Frecuentemente el argumento contra cualquier medida apoyada en las vísceras  es su carácter populista. Parecería que el pueblo es un ente irracional (y por tanto reaccionario) a quien más vale no hacer mucho caso para llevar una administración sensata de los asuntos políticos. Frente a eso, la demagogia reitera tras cada elección que el pueblo nunca se equivoca, como si hubiera una Verdad política y el pueblo actuase como oráculo: claro que el pueblo se equivoca a veces (tantas como cualquier colectivo humano), pero el pueblo es el único legitimado para equivocarse en sus propios asuntos.

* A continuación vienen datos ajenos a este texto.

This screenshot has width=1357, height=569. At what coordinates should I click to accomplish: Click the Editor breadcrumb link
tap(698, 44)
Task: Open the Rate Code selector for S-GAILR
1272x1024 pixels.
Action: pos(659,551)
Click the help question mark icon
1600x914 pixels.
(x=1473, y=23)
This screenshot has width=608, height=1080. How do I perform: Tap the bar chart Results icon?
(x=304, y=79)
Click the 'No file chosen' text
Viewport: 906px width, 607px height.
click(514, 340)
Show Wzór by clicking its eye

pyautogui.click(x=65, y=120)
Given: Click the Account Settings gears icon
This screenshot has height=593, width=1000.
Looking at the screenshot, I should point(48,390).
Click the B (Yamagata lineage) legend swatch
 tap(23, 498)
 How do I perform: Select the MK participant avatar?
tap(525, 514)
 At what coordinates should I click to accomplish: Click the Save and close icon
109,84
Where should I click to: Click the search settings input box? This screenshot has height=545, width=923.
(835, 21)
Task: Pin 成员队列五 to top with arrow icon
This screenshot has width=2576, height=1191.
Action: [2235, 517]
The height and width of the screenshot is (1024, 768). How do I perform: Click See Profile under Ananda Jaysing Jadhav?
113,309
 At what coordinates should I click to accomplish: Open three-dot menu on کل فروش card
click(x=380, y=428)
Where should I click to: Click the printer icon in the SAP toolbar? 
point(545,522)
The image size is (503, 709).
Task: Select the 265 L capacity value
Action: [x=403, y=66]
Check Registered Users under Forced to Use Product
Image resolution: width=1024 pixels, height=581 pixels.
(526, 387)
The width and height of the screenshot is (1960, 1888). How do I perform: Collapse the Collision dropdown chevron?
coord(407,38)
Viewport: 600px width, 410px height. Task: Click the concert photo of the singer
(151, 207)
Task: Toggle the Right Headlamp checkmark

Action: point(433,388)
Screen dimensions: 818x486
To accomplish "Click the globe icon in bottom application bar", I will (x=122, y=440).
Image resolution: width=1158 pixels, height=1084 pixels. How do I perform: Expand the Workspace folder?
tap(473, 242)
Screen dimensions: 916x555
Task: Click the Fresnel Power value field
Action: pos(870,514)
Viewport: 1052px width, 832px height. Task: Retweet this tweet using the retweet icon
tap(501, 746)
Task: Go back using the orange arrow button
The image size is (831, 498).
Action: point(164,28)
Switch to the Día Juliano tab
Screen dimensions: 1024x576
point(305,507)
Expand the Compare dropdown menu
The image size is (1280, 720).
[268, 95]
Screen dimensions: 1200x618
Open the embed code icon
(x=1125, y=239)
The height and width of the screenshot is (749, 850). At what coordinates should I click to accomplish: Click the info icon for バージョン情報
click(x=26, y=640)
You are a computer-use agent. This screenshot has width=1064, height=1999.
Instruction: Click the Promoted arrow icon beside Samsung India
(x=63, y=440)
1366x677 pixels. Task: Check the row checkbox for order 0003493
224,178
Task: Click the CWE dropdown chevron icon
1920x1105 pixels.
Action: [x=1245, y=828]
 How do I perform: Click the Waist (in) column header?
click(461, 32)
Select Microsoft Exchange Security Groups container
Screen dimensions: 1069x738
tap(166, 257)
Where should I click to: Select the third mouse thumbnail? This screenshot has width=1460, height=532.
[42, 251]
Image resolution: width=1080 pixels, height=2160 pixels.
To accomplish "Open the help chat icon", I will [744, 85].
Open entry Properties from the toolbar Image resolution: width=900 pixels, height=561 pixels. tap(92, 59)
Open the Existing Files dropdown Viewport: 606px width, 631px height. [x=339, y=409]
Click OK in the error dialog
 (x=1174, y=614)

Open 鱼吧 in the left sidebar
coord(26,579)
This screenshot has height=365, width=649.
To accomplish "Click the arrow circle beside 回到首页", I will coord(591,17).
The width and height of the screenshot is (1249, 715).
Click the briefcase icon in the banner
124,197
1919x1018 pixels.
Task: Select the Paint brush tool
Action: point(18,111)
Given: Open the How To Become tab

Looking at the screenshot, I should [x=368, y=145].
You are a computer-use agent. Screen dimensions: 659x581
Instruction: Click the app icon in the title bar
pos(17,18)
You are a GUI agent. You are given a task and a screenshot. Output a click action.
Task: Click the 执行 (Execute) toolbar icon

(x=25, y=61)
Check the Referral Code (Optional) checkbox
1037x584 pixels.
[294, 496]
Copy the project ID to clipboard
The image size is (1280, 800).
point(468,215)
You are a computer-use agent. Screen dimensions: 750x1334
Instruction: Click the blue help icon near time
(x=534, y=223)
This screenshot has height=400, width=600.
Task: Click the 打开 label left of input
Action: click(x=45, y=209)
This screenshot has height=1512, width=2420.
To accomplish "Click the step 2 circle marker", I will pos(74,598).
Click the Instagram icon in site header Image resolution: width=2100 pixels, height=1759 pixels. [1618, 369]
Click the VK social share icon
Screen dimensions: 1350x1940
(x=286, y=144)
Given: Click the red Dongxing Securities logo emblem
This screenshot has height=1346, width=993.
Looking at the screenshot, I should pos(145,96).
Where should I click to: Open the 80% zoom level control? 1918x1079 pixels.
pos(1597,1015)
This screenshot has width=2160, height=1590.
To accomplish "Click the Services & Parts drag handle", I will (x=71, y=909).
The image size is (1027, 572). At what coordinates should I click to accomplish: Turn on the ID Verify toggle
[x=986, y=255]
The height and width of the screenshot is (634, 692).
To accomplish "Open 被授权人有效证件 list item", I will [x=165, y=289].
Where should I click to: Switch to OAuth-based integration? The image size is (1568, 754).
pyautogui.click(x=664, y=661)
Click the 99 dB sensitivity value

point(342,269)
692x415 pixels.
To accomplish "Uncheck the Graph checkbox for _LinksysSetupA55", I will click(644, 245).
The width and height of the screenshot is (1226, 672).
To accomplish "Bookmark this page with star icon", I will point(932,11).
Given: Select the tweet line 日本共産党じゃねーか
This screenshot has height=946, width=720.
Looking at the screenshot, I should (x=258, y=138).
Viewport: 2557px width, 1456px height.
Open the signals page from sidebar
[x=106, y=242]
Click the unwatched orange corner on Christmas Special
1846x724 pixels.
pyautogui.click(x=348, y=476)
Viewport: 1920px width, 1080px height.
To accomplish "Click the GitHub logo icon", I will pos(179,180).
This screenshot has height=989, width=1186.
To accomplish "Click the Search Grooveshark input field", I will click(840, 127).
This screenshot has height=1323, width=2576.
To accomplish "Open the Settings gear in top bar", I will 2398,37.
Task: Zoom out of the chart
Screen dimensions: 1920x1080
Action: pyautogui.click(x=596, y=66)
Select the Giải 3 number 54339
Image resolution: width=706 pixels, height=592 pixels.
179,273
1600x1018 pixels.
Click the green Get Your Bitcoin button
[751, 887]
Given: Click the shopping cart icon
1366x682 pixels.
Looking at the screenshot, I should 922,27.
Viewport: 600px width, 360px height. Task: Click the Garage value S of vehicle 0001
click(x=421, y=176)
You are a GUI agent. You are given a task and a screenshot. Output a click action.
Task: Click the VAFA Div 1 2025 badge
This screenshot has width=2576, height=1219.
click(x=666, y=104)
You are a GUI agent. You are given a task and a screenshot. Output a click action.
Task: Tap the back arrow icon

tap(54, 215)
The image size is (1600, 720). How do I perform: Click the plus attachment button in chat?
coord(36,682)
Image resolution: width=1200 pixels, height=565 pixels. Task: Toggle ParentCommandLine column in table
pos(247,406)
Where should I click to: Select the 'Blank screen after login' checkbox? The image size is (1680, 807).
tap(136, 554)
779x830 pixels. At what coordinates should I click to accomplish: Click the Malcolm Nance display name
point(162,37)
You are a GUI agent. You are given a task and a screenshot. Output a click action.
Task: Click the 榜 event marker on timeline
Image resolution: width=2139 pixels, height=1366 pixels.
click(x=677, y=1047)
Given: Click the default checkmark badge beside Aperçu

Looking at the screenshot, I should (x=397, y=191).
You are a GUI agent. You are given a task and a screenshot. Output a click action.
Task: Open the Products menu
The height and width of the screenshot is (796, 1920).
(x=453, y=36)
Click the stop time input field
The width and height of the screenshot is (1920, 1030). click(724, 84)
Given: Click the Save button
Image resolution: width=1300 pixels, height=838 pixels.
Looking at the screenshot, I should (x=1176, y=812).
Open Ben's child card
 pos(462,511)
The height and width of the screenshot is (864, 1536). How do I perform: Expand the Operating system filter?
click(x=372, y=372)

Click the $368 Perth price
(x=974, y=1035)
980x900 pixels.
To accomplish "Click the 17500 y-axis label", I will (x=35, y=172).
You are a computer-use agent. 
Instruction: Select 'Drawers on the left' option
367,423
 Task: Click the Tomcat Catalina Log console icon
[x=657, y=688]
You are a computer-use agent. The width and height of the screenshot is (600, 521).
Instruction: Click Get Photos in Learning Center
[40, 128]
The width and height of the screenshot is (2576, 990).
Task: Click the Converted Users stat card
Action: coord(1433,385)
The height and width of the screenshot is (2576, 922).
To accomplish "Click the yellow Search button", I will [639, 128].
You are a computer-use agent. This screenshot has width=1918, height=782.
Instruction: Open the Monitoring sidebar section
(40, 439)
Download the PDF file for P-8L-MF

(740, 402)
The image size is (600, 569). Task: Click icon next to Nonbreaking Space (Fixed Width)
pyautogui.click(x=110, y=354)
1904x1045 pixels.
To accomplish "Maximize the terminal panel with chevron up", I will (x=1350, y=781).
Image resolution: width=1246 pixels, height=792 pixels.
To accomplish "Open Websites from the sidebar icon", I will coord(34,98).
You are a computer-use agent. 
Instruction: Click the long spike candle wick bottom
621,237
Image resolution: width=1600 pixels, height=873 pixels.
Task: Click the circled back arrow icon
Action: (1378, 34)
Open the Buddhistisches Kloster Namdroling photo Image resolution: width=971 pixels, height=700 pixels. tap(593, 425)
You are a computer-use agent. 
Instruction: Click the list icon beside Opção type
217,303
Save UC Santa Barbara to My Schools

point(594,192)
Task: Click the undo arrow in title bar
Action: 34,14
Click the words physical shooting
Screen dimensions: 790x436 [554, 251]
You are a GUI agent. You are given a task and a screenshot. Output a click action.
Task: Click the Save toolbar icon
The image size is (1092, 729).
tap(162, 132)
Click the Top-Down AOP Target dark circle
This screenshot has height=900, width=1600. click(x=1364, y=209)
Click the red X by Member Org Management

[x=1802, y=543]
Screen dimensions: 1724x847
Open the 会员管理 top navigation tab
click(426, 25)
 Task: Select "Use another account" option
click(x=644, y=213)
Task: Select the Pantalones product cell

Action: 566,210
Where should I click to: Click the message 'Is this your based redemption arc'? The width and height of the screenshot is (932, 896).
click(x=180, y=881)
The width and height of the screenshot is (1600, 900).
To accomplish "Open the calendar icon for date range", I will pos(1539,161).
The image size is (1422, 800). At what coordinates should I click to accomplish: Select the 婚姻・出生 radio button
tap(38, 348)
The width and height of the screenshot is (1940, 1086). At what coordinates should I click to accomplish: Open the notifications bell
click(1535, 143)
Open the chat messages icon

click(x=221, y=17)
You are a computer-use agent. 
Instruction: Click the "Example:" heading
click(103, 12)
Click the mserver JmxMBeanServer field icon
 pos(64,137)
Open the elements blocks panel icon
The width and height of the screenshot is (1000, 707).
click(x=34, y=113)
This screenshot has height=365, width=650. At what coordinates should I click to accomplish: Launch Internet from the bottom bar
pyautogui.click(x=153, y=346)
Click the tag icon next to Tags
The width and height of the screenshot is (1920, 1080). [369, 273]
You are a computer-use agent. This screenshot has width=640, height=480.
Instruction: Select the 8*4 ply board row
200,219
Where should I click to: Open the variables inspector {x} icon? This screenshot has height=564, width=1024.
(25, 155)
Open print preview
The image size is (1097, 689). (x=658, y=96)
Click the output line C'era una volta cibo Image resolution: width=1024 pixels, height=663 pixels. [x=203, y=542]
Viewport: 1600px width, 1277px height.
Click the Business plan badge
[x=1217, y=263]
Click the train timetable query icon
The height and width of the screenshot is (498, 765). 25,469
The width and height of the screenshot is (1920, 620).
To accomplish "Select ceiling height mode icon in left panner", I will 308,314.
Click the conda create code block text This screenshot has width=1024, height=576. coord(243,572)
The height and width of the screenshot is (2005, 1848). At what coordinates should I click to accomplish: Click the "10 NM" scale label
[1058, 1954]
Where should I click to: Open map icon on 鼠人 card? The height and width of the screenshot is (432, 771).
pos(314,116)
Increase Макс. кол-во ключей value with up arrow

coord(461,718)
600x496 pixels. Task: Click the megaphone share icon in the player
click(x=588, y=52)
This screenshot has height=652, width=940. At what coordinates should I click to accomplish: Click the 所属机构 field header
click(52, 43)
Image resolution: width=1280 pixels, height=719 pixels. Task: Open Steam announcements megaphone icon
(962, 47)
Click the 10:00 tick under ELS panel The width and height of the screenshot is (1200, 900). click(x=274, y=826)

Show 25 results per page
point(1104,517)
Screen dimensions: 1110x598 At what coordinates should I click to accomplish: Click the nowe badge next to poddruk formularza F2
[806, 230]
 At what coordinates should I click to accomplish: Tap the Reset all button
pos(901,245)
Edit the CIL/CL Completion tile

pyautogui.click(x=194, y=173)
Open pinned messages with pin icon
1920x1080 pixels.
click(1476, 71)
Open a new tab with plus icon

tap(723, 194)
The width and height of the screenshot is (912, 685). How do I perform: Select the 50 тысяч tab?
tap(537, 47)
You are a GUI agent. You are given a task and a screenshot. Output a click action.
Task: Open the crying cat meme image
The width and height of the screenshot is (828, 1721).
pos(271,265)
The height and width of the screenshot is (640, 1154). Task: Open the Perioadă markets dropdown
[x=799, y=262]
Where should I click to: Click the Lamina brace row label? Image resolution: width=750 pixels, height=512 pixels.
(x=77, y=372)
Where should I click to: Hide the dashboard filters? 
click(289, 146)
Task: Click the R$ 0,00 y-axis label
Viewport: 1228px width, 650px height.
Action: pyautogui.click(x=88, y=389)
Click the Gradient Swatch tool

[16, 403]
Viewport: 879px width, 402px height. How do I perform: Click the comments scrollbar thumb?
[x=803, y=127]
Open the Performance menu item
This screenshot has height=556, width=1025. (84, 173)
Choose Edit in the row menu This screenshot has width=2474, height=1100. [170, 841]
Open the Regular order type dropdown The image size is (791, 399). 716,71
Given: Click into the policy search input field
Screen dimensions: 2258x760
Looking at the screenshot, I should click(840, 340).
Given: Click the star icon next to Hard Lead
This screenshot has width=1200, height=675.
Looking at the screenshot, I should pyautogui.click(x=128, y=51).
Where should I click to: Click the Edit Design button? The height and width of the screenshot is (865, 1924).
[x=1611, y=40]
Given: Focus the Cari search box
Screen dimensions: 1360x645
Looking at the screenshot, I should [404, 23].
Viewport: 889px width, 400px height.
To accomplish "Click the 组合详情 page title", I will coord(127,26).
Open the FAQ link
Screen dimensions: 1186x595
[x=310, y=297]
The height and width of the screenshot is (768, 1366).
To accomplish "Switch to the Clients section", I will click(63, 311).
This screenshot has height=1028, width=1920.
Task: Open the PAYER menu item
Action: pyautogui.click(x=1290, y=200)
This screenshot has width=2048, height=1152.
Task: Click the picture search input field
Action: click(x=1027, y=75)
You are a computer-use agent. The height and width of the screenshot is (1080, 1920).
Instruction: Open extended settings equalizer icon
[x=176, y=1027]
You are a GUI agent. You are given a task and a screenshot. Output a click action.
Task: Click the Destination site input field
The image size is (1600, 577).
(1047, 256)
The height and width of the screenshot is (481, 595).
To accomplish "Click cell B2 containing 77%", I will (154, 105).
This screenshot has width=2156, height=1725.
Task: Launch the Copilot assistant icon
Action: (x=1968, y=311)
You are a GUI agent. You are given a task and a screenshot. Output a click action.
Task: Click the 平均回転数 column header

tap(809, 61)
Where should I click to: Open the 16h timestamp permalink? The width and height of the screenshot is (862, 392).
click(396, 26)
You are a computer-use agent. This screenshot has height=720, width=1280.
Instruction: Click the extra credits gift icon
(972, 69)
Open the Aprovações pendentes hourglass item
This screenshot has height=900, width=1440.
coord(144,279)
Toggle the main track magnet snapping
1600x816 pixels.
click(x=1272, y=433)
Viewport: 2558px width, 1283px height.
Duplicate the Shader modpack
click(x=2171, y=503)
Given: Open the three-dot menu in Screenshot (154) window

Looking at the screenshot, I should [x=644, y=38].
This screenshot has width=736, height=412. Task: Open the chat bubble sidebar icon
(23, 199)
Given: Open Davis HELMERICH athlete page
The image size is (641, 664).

En los últimos meses la crisis ha despertado algunas respuestas populares que hacen pensar que, además de ser los únicos legitimados para meter la pata, en los pueblos reside una dignidad que nunca serán capaces de alcanzar los gobernantes (por íntegros que éstos sean): la huelga general griega mientras el gobierno de Papandreu aceptaba el chantaje de la Unión Europea (pasta a cambio de sanguinarias medidas de reajuste) y el rechazo en referendum del pueblo islandés a rendirse ante los organismos internacionales a cambio de cuatro duros (y de una puerta entornada que da paso a la UE), son muestras de que, al menos en asuntos económicos, la mejor garantía para la dignidad es generar cauces para que sea el pueblo quien tome directamente las decisiones que más van a condicionar su vida.

La crisis está dejando a muchas instituciones políticas (incluso las mejor intencionadas) desarmadas: sin recursos para hacer las cosas como les gustaría, están vendidas a otras instituciones más poderosas que pongan los recursos a cambio de renuncias radicales. Y ahí sólo hay una salida: apoyarse en el pueblo (gobernar obedeciendo). Si es el pueblo gobernado quien decide rendirse, su triste decisión legitima el papelón al que queda abocado el gobernante; pero si, como suele suceder, el pueblo prefiere un poquito de dignidad aunque sea a costa de un chorro de dinero e infraestructuras, el gobernante podrá explicar perfectamente las carencias posteriores: si fue el propio pueblo el que decidió quedarse sin barcos pero con honra, el gobernante no tiene más que sentirse orgulloso del pueblo al que le ha tocado gobernar, obedecer.

Ahora bien, si el gobernante toma las decisiones en su despacho sin apoyarse en quienes tienen derecho a equivocarse, siempre se le podrá achacar la ausencia de barcos, pero sobre todo la falta de honra.